Additionally, the teams were divided into management subgroups, ensuring that all tasks were completed.

“The competition highlights the importance of pharmacists and the value that we can provide in industry and pharma companies,” said Catherine Ho, PharmD ’23 and President of KGI IPhO. “It shows how our involvement in certain functional areas can really benefit the process of bringing a drug to market.”

Coordinating all 26 participants—consisting of first to third-year students—was challenging for the leaders. Still, they navigated this challenge by holding regular meetings to ensure everyone was on the same page.

“At each meeting, we had action items, which helped keep everyone accountable,” Ho said. “Each time someone had an idea, we incorporated it into the project.
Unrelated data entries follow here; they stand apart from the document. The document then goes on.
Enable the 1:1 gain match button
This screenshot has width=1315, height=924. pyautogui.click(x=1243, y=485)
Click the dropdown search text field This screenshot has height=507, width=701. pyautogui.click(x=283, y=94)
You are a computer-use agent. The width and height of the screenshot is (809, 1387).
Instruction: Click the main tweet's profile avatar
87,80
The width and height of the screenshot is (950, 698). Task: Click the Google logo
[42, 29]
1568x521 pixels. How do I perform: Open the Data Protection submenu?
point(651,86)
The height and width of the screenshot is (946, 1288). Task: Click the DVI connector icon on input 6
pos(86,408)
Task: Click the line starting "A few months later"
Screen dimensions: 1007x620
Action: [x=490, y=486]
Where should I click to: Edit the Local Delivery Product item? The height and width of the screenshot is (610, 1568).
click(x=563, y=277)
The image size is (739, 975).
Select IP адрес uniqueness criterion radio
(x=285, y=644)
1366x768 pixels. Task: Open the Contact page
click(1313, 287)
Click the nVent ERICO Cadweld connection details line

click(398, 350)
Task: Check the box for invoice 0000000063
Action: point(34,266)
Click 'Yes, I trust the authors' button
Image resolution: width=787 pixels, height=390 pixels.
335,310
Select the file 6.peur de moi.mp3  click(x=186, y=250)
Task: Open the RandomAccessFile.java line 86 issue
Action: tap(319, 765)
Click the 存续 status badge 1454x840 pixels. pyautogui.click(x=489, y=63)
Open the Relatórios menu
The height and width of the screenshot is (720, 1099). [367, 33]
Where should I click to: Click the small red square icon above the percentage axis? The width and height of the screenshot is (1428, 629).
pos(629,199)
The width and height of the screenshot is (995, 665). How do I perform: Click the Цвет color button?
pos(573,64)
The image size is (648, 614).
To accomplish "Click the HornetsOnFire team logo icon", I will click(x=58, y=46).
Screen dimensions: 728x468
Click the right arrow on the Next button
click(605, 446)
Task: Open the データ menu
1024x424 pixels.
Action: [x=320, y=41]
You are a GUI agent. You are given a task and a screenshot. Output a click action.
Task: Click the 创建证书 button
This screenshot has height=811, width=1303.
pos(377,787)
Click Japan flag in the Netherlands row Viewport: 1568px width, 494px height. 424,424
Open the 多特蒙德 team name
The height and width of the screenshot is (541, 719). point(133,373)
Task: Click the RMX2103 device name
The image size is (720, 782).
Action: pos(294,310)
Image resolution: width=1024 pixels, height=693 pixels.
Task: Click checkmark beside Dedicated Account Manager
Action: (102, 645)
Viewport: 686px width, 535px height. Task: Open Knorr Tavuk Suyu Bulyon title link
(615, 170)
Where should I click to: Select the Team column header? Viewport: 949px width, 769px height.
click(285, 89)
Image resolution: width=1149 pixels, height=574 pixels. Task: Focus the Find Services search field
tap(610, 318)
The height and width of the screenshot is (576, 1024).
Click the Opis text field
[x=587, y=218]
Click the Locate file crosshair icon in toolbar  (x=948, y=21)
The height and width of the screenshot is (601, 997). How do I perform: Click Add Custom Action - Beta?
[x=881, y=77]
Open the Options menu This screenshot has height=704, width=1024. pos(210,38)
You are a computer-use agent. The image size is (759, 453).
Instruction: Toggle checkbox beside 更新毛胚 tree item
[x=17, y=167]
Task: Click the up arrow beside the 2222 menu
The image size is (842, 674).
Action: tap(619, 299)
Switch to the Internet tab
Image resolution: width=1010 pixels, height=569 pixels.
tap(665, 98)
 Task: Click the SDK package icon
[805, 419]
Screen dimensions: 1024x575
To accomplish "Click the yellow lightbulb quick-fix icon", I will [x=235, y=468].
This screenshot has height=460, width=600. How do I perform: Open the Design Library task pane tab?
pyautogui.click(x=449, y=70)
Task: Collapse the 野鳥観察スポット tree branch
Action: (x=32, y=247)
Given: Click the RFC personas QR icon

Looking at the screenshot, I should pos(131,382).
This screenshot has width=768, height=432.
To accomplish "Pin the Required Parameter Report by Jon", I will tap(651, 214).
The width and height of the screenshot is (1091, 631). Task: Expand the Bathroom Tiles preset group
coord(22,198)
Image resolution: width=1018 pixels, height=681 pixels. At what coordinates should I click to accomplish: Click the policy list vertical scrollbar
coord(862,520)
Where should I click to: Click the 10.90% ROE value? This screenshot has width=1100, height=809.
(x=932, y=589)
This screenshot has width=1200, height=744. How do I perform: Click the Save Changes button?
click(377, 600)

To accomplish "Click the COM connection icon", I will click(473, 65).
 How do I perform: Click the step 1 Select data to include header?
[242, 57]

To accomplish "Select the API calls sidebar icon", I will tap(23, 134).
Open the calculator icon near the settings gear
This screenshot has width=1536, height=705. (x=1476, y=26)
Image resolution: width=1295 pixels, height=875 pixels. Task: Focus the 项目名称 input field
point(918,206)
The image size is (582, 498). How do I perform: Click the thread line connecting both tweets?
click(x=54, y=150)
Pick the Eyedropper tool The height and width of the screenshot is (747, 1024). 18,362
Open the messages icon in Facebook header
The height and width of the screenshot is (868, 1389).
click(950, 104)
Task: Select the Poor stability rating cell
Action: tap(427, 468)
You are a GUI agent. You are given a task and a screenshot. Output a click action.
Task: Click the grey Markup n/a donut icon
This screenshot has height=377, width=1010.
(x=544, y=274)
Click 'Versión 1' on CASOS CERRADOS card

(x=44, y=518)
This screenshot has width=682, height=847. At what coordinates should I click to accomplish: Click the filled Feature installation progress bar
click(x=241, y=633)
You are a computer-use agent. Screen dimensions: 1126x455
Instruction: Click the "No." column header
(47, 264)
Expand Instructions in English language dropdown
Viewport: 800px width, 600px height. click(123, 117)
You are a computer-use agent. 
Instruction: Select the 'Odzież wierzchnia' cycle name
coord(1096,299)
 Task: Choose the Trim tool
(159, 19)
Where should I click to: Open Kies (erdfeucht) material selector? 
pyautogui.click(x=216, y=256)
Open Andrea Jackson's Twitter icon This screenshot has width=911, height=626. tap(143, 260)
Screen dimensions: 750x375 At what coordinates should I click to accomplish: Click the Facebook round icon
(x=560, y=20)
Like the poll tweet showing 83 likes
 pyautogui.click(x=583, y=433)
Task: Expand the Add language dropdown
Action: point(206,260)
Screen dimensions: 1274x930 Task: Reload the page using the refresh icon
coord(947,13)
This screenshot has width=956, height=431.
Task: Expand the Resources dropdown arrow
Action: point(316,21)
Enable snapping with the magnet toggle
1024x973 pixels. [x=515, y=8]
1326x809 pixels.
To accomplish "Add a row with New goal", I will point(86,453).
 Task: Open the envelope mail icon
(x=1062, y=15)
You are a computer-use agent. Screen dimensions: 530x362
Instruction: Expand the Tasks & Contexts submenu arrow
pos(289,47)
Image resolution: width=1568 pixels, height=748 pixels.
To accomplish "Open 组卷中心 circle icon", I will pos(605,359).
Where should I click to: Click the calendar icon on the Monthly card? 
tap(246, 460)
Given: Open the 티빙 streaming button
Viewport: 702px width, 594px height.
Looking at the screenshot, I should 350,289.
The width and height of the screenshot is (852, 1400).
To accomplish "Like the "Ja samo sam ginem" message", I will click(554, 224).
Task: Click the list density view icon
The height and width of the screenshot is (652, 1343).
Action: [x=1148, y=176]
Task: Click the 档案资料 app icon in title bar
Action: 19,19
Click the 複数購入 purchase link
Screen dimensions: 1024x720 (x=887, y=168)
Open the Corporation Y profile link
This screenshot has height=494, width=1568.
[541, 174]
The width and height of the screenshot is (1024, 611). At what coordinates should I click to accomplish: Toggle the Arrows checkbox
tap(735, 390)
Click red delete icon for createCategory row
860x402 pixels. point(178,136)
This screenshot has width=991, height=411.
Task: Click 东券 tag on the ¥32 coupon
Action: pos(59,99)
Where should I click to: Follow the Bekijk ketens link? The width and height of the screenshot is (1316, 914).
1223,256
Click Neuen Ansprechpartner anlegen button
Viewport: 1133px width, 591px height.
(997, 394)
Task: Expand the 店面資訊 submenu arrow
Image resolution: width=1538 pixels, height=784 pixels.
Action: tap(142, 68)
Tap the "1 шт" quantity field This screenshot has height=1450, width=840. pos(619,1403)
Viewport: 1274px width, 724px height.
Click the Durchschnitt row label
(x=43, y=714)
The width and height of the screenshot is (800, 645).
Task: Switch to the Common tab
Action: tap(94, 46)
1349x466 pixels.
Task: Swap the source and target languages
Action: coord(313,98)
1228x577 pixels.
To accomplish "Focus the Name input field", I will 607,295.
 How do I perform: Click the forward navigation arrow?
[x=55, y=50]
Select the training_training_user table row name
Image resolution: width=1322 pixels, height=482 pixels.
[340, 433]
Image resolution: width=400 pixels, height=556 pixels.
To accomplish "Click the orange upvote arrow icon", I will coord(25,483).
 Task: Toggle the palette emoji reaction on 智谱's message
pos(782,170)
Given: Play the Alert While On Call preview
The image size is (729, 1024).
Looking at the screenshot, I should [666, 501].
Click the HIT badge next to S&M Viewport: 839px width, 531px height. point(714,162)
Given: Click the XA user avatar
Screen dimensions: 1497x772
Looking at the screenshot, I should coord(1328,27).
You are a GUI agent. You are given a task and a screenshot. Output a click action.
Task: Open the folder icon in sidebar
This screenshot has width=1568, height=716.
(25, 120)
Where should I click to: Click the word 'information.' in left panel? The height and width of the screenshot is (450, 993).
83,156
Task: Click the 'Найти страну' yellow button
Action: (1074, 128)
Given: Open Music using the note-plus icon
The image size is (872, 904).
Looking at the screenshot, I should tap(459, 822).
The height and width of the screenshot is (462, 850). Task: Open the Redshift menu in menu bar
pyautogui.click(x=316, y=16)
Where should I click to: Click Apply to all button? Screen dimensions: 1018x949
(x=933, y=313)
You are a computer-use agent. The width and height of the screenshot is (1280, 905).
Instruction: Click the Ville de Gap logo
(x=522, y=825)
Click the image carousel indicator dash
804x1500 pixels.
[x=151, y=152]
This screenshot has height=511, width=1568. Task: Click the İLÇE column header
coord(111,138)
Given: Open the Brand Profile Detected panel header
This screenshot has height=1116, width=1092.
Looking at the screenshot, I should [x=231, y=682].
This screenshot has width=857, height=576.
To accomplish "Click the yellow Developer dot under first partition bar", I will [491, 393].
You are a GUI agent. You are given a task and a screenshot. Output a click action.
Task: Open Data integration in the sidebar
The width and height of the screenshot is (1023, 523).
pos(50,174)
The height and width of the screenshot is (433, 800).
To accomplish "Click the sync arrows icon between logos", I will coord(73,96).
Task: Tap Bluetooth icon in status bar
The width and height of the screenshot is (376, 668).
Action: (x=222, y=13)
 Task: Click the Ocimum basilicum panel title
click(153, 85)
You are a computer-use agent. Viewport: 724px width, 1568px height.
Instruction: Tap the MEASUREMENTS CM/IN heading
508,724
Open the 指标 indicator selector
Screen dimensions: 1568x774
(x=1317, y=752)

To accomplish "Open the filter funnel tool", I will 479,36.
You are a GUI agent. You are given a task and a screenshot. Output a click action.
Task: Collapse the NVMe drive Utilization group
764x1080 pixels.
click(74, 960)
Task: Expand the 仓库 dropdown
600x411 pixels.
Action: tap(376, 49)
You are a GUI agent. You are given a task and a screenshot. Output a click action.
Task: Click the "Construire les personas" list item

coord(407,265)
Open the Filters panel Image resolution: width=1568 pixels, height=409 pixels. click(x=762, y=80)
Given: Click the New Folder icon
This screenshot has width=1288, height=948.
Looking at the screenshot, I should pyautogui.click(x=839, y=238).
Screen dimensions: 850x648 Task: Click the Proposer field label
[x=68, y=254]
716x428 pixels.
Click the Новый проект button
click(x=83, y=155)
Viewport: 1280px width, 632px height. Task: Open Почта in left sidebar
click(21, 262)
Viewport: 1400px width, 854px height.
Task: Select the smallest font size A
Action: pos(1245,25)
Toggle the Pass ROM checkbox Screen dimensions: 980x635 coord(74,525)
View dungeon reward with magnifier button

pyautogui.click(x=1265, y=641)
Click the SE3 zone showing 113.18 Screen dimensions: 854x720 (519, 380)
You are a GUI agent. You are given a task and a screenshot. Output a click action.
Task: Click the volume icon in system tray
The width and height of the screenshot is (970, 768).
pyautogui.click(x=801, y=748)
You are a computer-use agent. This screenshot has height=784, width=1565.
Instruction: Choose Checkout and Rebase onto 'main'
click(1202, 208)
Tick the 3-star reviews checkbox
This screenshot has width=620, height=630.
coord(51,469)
Everyone had a role.”

Another factor contributing to the team’s success is that KGI offers certificate programs in specific functional areas such as medical and clinical affairs.

“We were then able to utilize what we learned and apply it to the competition,” Ho said. “We want to credit the school’s certificate program.”

Additionally, KGI offers courses in these functional areas.

“Right now, we’re taking a clinical development course, and before that, we had a medical affairs and marketing course,” Pathan said.

“All of these courses provided us with the knowledge and resources to create this drug development plan.”

Some students have been involved in the annual competition for multiple years.

“We’re thankful for the teams we’ve been a part of over the past years because we can learn from them and apply what we’ve learned,” Ho said.

Though Tyrrell served as an advisor, he credits the students for demonstrating initiative and independence throughout the project.

“This was a victory both in the understanding and articulation of drug development and the leadership and coordination of the students involved in the VIP competition,” Tyrrell said. “With our students’ busy lives, including school, work, and activities, coordinating 26 students to accomplish a large external project like the VIP competition is a challenge, especially among fellow students. Razina and the other team leaders had to get their fellow students together, work on the project, and meet deadlines, to make everything happen. To me, it’s a testament to their ability to self-manage.”